Metrics data is stored in different clickhouse tables depending on their types. The tables will have a suffix to distinguish which type of metrics data is stored.

Metrics Type Metrics Table
sum _sum
gauge _gauge
histogram _histogram
exponential histogram _exponential_histogram
summary _summary

Before you make a metrics query, you need to know the type of metric you wish to use. If your metrics come from Prometheus(or someone else uses OpenMetrics protocol), you also need to know the compatibility between Prometheus(OpenMetrics) and OTLP Metrics.

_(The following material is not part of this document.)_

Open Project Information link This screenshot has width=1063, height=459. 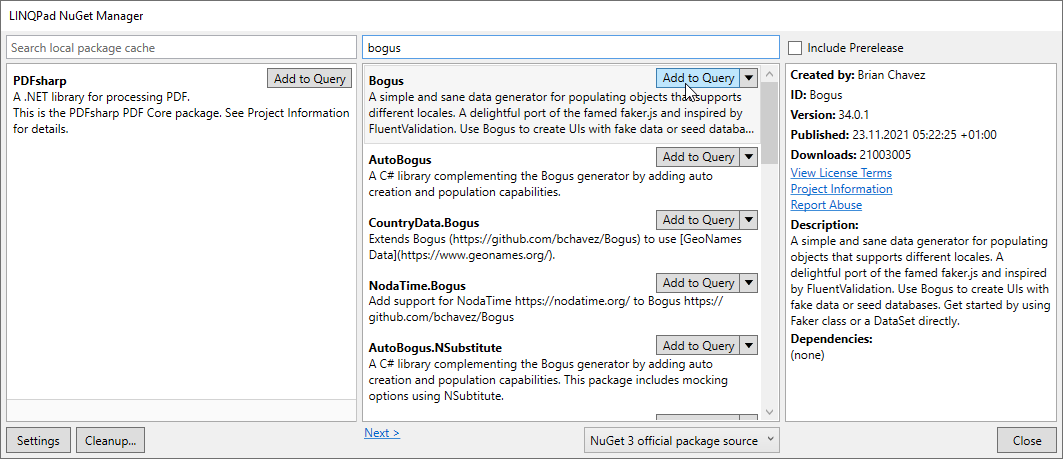841,189
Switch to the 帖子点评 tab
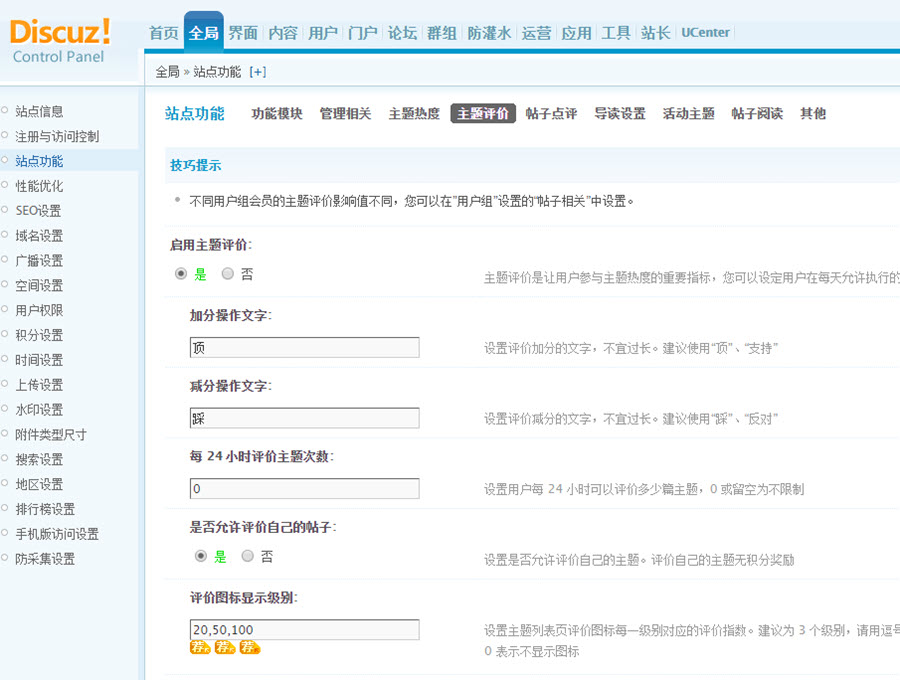900x680 pixels. click(x=551, y=114)
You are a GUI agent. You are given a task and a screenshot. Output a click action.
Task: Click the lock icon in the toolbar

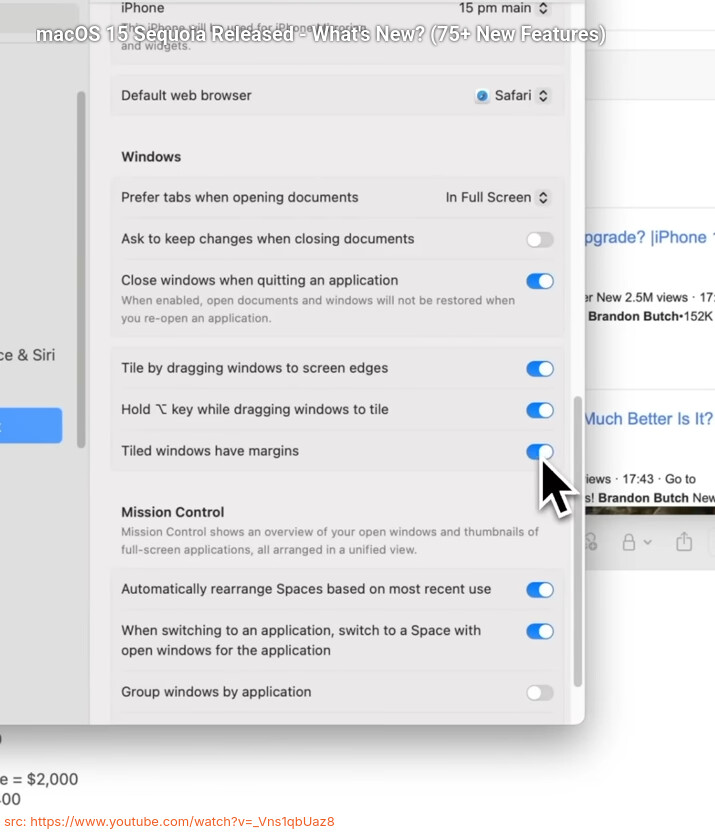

  • Find a sum metrics with name

    select TimeUnix,MetricName,Attributes,Value from otel_metrics_sum
    where MetricName='calls_total' limit 100
    
  • Find a sum metrics with name, attribute.

    select TimeUnix,MetricName,Attributes,Value from otel_metrics_sum
    where MetricName='calls_total' and Attributes['service_name']='featureflagservice'
    limit 100
    

The OTLP Metrics define two type value for one datapoint, clickhouse only use one value of float64 to store them.

Performance Guide

A single ClickHouse instance with 32 CPU cores and 128 GB RAM can handle around 20 TB (20 Billion) logs per day, the data compression ratio is 7 ~ 11, the compressed data store in disk is 1.8 TB ~ 2.85 TB, add more clickhouse node to cluster can increase linearly.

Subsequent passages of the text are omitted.